Marc Boucher, directeur général et artistique du festival Classica

Les créateurs du festival Classica, événement majeur de la musique classique au Québec, lancent cet été une nouvelle formation lyrique à l’occasion de la treizième édition de celui-ci : le Nouvel opéra métropolitain (NOM). Pour célébrer l’événement, les trois premières productions du NOM, L’Homme qui rit, L’Adorable Belboul et Miguela, en partenariat avec Lumifest en cavale, ont été présentées à la salle Claude-Champagne de l’Université de Montréal les 31 mai, 6 et 14 juin derniers.
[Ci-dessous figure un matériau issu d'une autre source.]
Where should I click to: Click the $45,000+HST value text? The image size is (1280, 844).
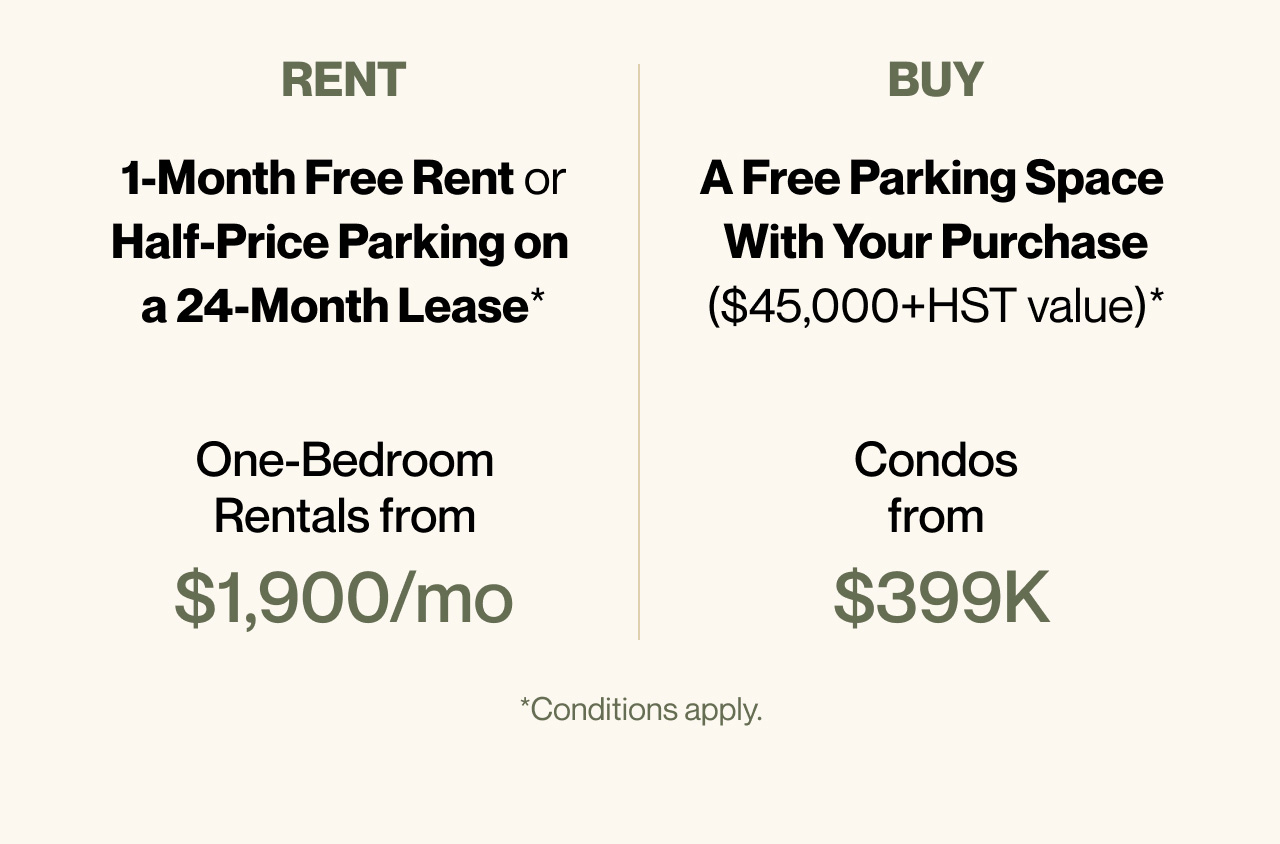coord(927,306)
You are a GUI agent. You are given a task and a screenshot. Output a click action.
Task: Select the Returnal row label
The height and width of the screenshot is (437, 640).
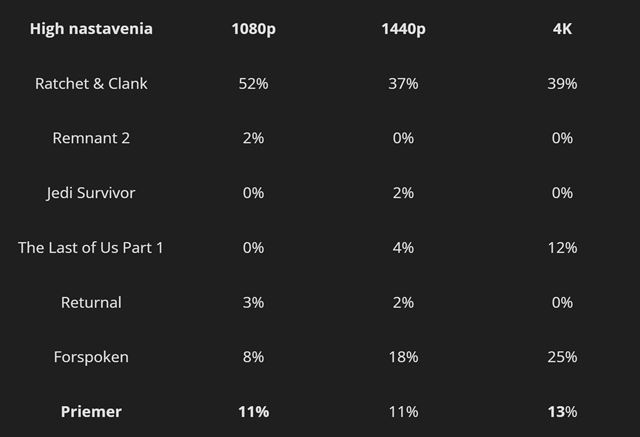click(91, 302)
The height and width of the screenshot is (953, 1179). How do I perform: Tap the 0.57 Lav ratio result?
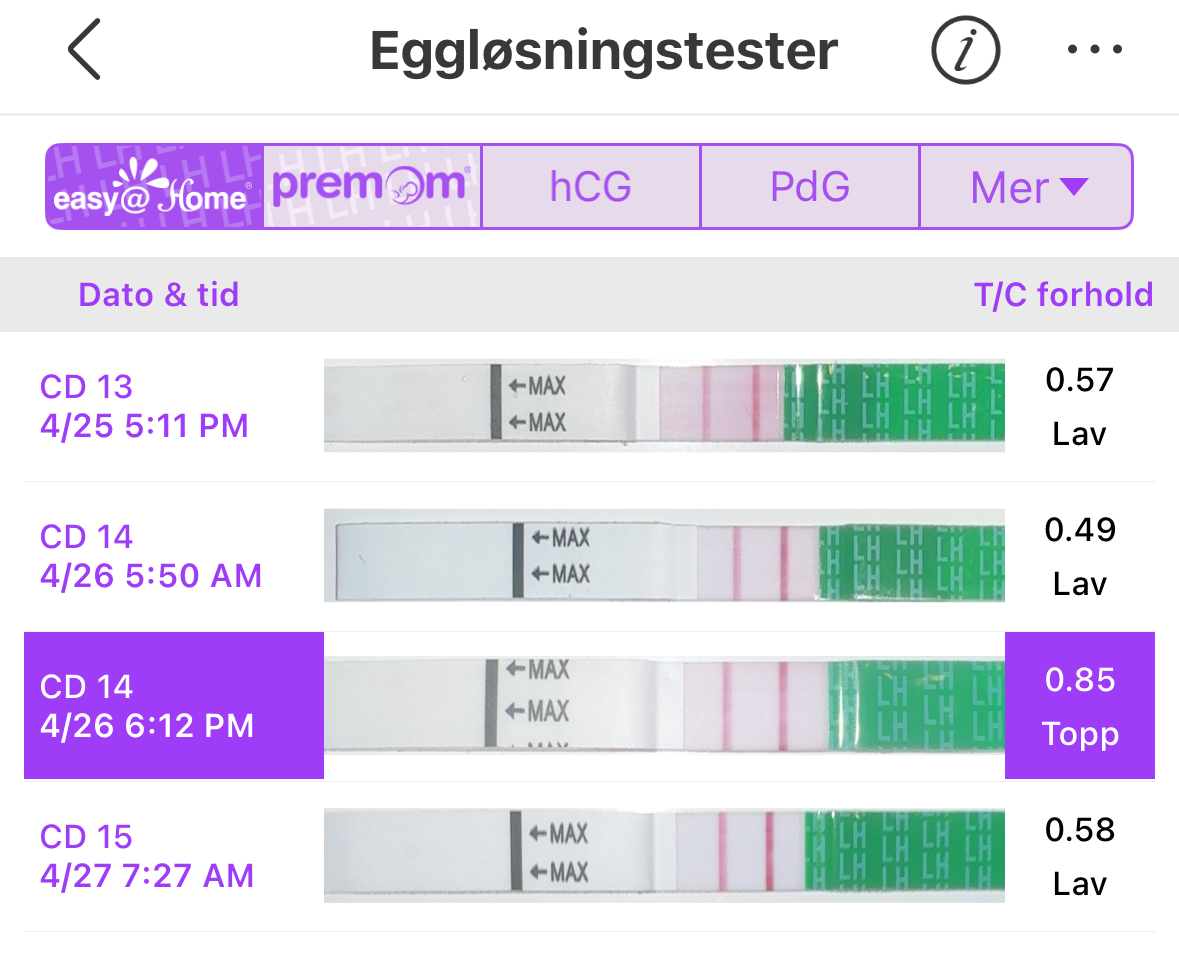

Dynamiser l’opéra québécois

Le NOM est né en premier lieu d’une forme d’obsession du directeur général et artistique du festival Classica, Marc Boucher. Fort d’une carrière en chant de plus de vingt d’ans, le baryton estime désormais que l’opéra au Québec pourrait bénéficier d’une certaine revigoration.

Cette conclusion s’articule autour de deux constats qu’il a réalisés ces dernières années. « Ce qu’il se passe, c’est qu’il y a deux phénomènes, à commencer par la diminution concrète de représentations professionnelles au Québec depuis vingt ans », explique-t-il. Le deuxième constat, selon lui, est la nécessité de prioriser l’embauche d’artistes locaux. « Il faut créer plus de travail et d’opportunités à cette génération lyrique de jeunes chanteurs actuels, qui est formidable », affirme-t-il.

Cette volonté d’employer des artistes et chanteurs locaux ne vient pas seulement du désir de stimuler l’écosystème lyrique du Québec. Pour le directeur de Classica, la nouvelle formation lyrique du festival se doit de diriger le monde de l’opéra vers un avenir plus vert. L’emploi d’artistes québécois locaux permet à ces derniers d’éviter d’effectuer jusqu’à des milliers de kilomètres pour vivre de leur art. La suppression de tels déplacements entraîne donc une diminution des émissions de gaz à effets de serre (GES).

Un avenir vert pour les arts de la scène

Le souci de l’environnement fera partie intégrante du futur du spectacle et de la scène, selon M. Boucher. « Tous les arts de la scène, dans les cinq à dix prochaines années, vont être parfaitement modulés par cette problématique-là, prévoit-il. Tout le système qui permettait aux artistes de voyager un peu partout, que ce soit dans le théâtre, le cirque, la musique et tout ça, on va y penser plus activement. »

 Si la réduction des GES qu’engendrent les voyages à l’étranger est une manière pour le NOM de contribuer à un avenir plus carboneutre, les décors et les costumes ont aussi un rôle à jouer. En effet, l’une des particularités de la création de décors riches, uniques et distinctifs est l’utilisation de la projection illusionniste (aussi appelée mapping vidéo). Les arts numériques permettent ainsi d’éviter la confection de décors matériels non réutilisables. Les costumes sont pour leur part fabriqués à partir de textiles recyclés et parfois même achetés en friperie pour ensuite être retravaillés.

Pour la chanteuse soprano et titulaire d’un baccalauréat en chant de l’Université McGill Myriam Leblanc, qui incarne les rôles de Fatime dans L’Adorable Belboul et de Miguela dans la pièce du même nom, l’initiative du NOM de créer une économie circulaire se place dans l’air du temps. « Ça m’inspire l’avenir en fait, ça m’inspire le futur, on devrait tous y penser, estime-t-elle. Je sais que c’est quand même quelque chose qui se parle de plus en plus dans le milieu. Les gens partagent des productions, des costumes… Mais de là à le mettre de l’avant comme ça, je trouve ça très louable. »

Des pièces maudites et oubliées

Les ambitions carboneutres et l’utilisation des arts numériques pour insuffler une vie nouvelle dans les productions opératiques ne sont pas les seuls facteurs qui différencient le NOM des autres opéras. Selon Mme Leblanc, le choix des pièces occupe aussi une place importante. « On s’offre des œuvres qu’on n’entend jamais, poursuit la soprano. C’est ça, la différence du NOM, il prend des œuvres qui sont mises de côté pour je ne sais quelles raisons. Ce sont vraiment des œuvres qui ont beaucoup à offrir. »

Deux des trois productions présentées à la salle Claude-Champagne étaient d’ailleurs des premières mondiales. L’Adorable Belboul, opérette de la fin du XIXe siècle de Jules Massenet, était vouée à l’oubli, ses représentations ayant été interdites par l’auteur, et Miguela, grand opéra français de Théodore Dubois, n’a jamais été joué en intégralité devant un public.